Für den Medienrechtsexperten Udo Vetter ist der folgenreiche Lynchaufruf in Emden der Beleg dafür, dass virtuelle und reale Welt längst verschmolzen sind. Doch nicht jedem Internet-User sei bewusst, dass er sich strafbar machen könne, sagte der Strafrechtler. Die Grenzen der Meinungsfreiheit endeten dort, wo das Strafrecht greift, etwa bei Aufrufen zu Straftaten oder Störung des öffentlichen Friedens. "Man muss ein Gefühl für die Persönlichkeitsrechte anderer Menschen entwickeln." Vetter rät: "Sagt bei Facebook oder Twitter nichts, was ihr nicht auch beim Bäcker erzählen würdet. Falsch ist die Behauptung, das Internet sei ein rechtsfreier Raum und es werde nur anonym kommuniziert."
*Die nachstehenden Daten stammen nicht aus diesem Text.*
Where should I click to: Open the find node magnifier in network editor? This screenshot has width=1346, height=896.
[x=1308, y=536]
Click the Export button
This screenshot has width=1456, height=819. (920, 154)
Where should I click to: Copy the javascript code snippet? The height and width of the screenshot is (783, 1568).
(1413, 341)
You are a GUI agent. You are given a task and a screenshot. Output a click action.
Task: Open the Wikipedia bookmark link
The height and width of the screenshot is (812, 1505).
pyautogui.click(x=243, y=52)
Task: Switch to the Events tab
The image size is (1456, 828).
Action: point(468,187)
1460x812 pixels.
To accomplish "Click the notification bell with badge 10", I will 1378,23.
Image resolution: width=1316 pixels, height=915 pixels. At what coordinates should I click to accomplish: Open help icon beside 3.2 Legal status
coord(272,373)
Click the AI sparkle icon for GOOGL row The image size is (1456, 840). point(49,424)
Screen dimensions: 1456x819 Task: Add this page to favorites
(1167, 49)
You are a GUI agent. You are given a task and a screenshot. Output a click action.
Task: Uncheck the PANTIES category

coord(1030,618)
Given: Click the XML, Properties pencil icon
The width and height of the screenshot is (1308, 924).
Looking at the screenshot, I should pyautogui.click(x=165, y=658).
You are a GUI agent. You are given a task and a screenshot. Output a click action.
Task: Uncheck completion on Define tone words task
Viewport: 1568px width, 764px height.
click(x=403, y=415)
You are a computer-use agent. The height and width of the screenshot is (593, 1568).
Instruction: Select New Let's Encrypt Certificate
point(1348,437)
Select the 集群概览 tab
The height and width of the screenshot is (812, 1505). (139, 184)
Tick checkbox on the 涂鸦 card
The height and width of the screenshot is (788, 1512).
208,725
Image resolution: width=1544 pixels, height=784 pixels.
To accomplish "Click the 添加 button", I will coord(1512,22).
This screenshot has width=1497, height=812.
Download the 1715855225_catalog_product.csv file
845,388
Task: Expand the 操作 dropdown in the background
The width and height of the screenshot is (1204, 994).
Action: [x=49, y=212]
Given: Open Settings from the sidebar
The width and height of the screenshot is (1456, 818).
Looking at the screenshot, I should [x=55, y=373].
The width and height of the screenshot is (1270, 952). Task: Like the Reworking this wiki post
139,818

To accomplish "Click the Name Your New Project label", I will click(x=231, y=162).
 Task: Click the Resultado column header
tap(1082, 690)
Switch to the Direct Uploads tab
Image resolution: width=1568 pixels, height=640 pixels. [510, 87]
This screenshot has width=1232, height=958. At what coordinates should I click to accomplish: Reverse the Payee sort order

Ist Facebook gefordert, auf solche Gefahren stärker hinzuweisen? "Ich glaube nicht, dass Facebook, Google oder Twitter in der Pflicht sind. Es ist Pflicht des Staates und der Eltern, Medienerziehung zu betreiben", sagt Vetter. Für die Straßenverkehrserziehung sind ja auch nicht BMW oder Mercedes verantwortlich. 99,9 Prozent der Jugendlichen kennen allerdings auch die Grenzen."